Problem requirements:
Tally the lines below that contain the word "will", and give only that number.

╭──

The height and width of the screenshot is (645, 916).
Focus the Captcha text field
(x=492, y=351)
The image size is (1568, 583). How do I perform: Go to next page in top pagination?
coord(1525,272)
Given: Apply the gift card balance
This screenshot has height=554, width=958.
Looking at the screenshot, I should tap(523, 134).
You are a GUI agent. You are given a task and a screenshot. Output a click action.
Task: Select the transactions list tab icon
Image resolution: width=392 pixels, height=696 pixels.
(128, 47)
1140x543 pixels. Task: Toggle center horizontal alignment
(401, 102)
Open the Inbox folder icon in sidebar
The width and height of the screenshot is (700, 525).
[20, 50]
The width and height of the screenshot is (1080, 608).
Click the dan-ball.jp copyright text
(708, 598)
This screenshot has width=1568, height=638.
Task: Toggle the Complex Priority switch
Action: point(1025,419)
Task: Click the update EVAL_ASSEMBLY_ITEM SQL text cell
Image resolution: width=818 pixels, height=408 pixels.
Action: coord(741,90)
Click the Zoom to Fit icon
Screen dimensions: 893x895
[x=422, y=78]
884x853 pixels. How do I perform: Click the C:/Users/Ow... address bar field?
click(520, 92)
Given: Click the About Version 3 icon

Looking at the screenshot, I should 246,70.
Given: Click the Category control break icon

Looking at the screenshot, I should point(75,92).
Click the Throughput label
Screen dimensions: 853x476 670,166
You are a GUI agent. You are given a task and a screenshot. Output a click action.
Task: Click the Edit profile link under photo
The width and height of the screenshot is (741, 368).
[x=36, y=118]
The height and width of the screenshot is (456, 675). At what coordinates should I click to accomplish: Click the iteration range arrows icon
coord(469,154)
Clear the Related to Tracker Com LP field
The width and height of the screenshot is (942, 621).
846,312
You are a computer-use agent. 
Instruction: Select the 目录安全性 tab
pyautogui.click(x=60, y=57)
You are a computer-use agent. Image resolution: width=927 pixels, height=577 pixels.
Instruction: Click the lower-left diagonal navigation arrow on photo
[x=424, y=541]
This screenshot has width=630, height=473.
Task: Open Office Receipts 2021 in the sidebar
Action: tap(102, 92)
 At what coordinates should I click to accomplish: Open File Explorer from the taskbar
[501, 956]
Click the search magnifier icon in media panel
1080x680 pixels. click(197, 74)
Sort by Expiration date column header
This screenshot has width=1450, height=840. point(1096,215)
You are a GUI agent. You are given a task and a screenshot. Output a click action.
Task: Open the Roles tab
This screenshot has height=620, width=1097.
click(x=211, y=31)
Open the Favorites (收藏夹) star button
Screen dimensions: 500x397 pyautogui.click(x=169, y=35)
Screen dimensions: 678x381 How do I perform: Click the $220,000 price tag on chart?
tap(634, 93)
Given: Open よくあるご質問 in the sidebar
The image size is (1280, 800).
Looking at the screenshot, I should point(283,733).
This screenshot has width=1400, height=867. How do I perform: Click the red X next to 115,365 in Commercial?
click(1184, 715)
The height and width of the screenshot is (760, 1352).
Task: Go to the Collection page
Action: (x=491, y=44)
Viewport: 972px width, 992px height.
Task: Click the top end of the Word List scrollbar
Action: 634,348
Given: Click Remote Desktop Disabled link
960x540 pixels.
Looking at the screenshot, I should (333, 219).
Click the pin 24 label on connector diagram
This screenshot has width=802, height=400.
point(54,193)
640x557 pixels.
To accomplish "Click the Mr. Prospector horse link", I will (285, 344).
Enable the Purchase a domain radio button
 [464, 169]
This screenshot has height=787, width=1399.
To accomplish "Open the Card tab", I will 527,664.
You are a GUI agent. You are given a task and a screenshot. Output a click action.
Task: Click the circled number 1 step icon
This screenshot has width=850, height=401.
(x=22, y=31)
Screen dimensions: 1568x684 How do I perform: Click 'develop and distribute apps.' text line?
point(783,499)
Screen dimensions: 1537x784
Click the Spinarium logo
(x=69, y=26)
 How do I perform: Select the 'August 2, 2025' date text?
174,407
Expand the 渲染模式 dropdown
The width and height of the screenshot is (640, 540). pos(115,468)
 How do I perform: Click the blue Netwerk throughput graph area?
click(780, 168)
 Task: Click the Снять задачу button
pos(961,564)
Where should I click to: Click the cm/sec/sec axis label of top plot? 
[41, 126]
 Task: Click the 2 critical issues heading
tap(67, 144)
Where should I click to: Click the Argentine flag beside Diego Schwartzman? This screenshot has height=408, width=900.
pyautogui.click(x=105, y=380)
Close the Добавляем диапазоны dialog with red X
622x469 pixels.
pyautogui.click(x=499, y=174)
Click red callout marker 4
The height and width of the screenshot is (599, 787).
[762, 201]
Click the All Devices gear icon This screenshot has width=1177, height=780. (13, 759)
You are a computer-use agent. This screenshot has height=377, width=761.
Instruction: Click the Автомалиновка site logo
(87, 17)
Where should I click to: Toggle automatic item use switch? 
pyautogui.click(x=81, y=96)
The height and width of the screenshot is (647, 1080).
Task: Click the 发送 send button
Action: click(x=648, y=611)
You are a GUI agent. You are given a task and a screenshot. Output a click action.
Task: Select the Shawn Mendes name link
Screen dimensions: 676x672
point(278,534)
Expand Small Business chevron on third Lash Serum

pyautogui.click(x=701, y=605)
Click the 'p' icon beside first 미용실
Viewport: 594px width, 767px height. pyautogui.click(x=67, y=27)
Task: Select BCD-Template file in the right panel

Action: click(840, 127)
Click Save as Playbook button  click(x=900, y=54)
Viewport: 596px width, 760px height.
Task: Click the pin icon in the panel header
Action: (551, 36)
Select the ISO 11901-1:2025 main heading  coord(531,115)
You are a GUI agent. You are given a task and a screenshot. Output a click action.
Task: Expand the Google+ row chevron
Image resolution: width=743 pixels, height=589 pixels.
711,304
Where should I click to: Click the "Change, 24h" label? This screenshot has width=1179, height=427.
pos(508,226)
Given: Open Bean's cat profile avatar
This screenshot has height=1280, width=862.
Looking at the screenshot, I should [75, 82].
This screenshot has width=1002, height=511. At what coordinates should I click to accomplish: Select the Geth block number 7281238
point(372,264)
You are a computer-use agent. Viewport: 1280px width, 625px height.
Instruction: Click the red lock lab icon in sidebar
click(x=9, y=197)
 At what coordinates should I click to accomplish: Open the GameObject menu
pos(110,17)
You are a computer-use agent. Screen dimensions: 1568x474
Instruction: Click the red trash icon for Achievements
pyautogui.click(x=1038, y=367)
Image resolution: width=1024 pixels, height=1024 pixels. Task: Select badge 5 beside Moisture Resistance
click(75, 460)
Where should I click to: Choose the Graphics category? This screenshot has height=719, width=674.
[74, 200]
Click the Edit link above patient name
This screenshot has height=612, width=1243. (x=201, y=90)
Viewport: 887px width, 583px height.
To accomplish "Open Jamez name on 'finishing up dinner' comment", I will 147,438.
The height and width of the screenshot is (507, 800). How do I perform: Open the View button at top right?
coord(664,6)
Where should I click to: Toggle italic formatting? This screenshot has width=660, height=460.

╰──

Written response:
3